> **Prompt**
Take the lines below from the one containing "Identify the location of legend-label: 2004." through the last line, and rewrite them with "legend-label" renamed to "legend-entry", leaving everything else unchanged. Leave the pictures out of your answer.

> **Data to process**
- - - -

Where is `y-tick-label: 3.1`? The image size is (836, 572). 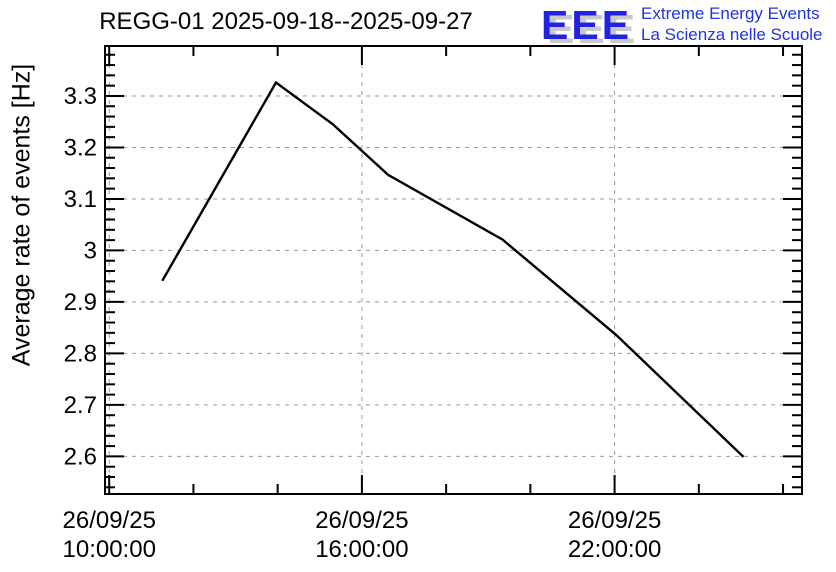 y-tick-label: 3.1 is located at coordinates (80, 200).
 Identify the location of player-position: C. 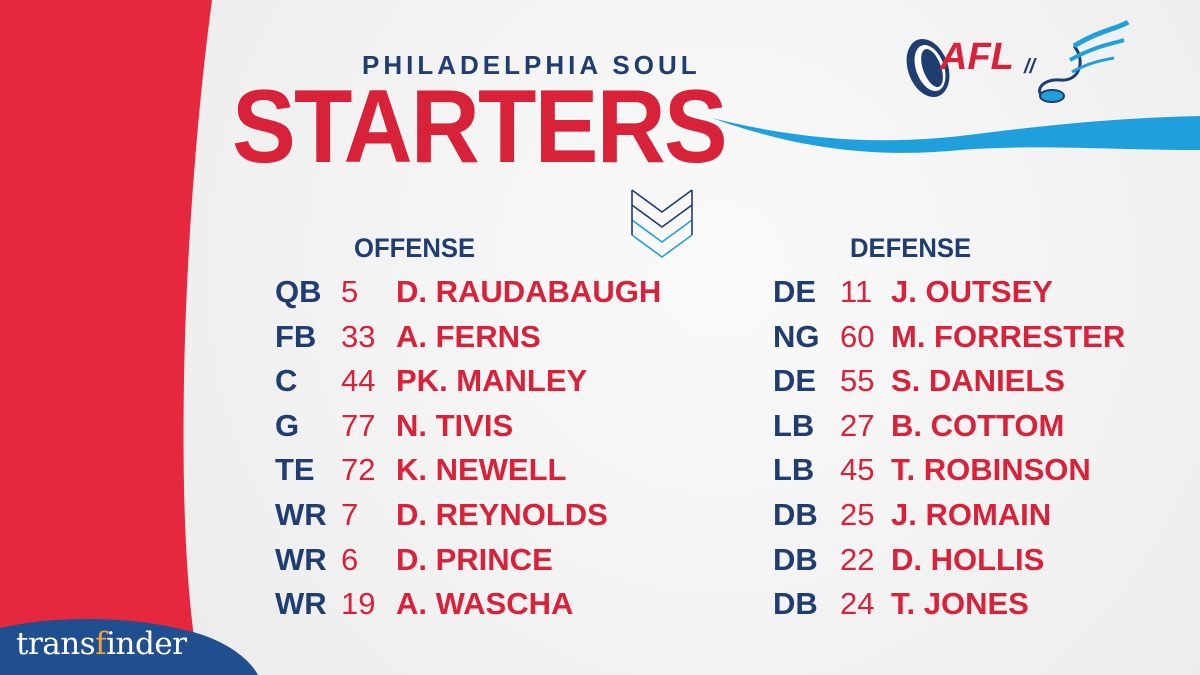
(286, 381).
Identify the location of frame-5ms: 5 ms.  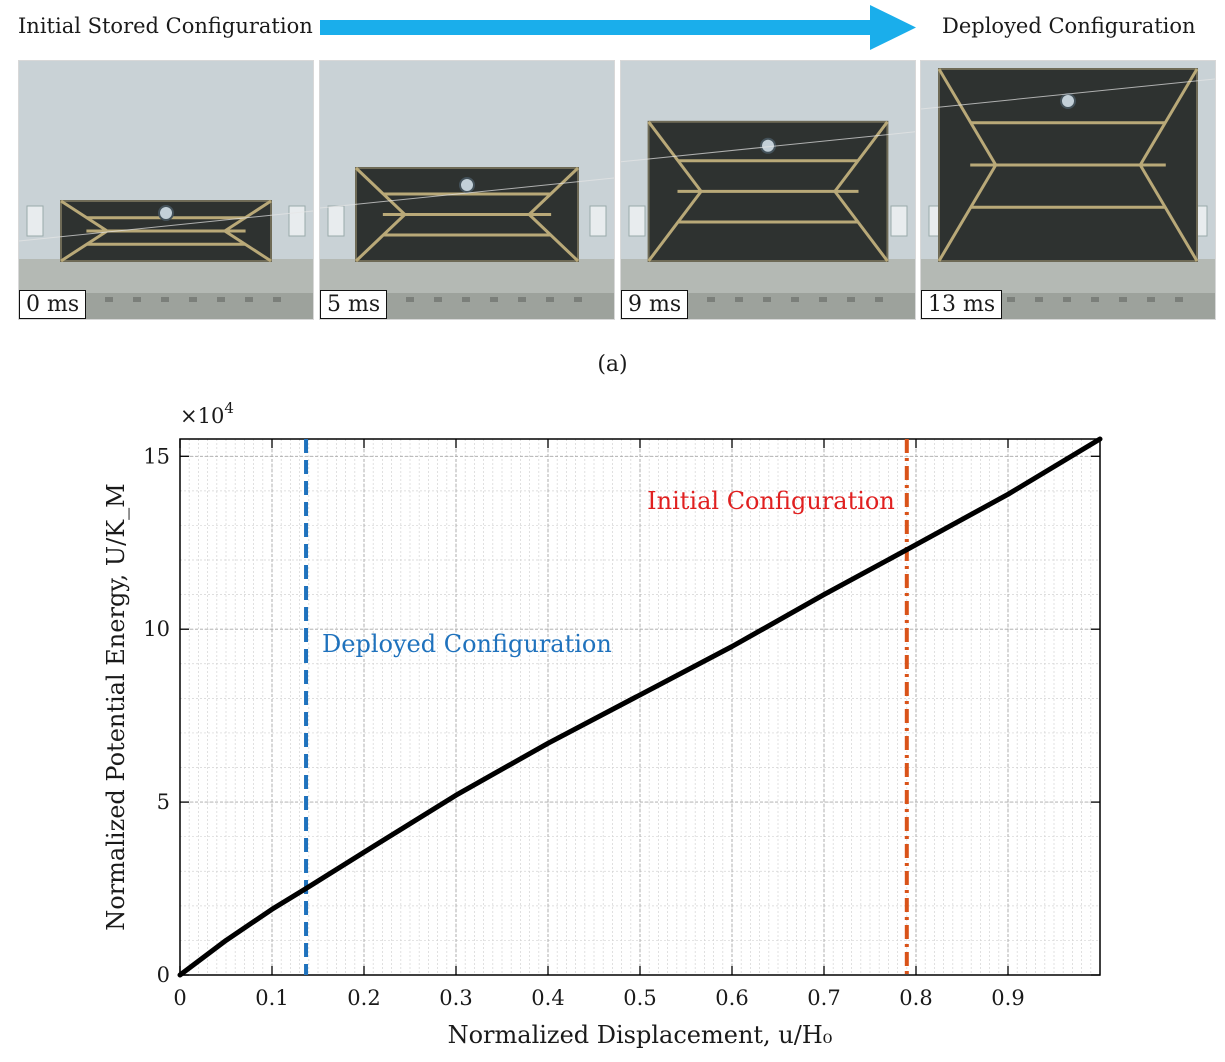
(467, 190).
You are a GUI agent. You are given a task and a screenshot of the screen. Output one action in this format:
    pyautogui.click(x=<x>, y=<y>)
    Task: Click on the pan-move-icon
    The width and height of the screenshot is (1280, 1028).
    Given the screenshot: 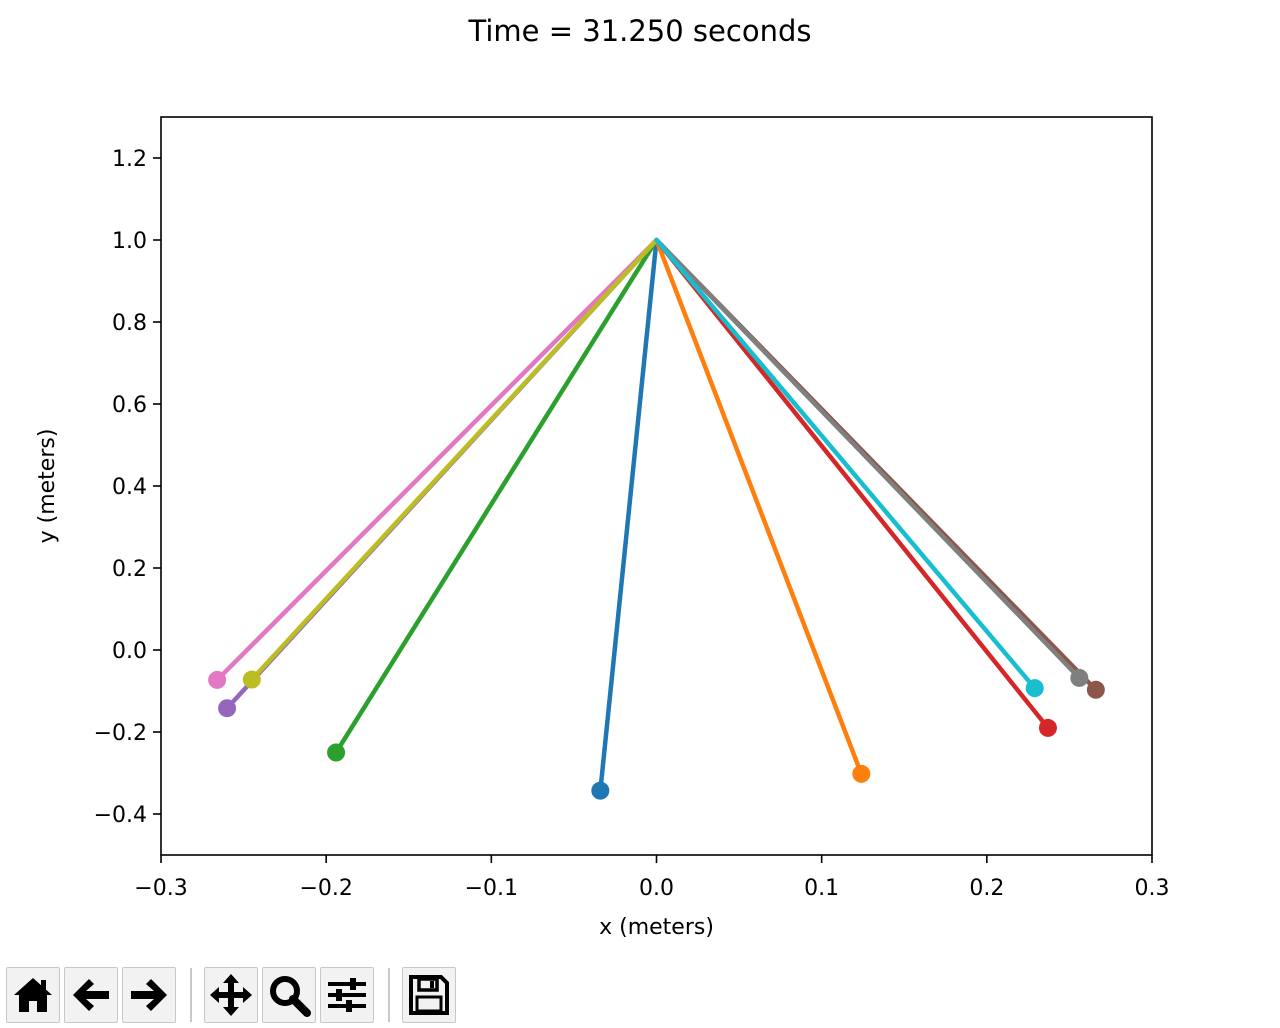 What is the action you would take?
    pyautogui.click(x=231, y=995)
    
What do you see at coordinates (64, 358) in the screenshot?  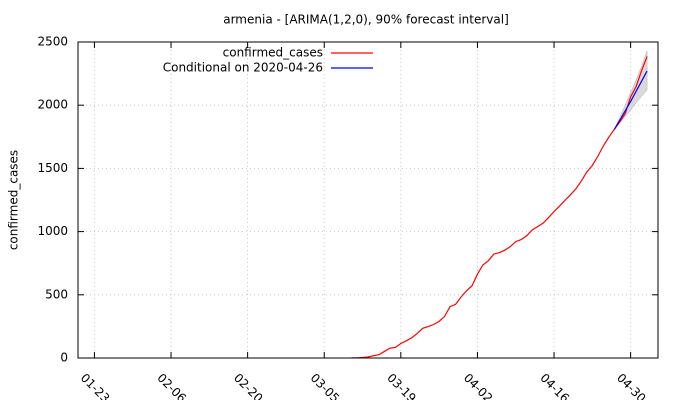 I see `y-tick-label: 0` at bounding box center [64, 358].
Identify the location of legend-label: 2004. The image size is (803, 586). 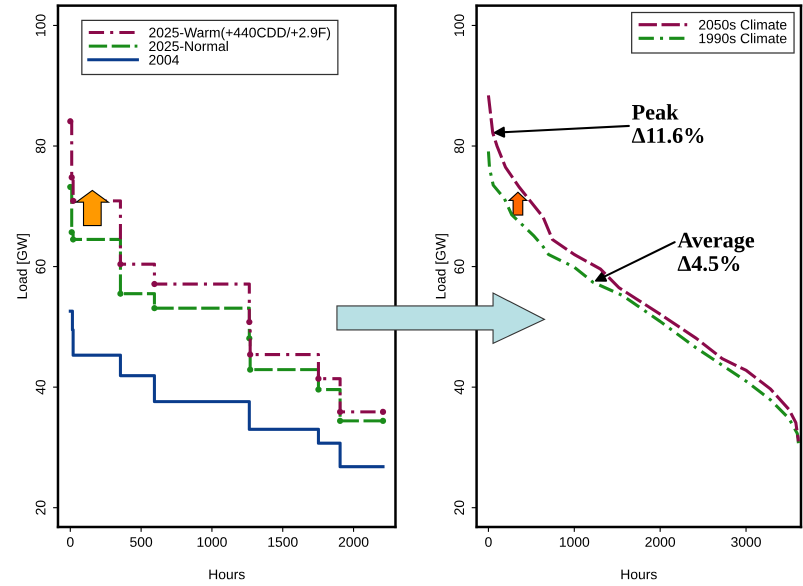
(164, 60).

- - - -

> **Exercise response**
Identify the location of legend-entry: 2004. The image size is (803, 586). 
(164, 60).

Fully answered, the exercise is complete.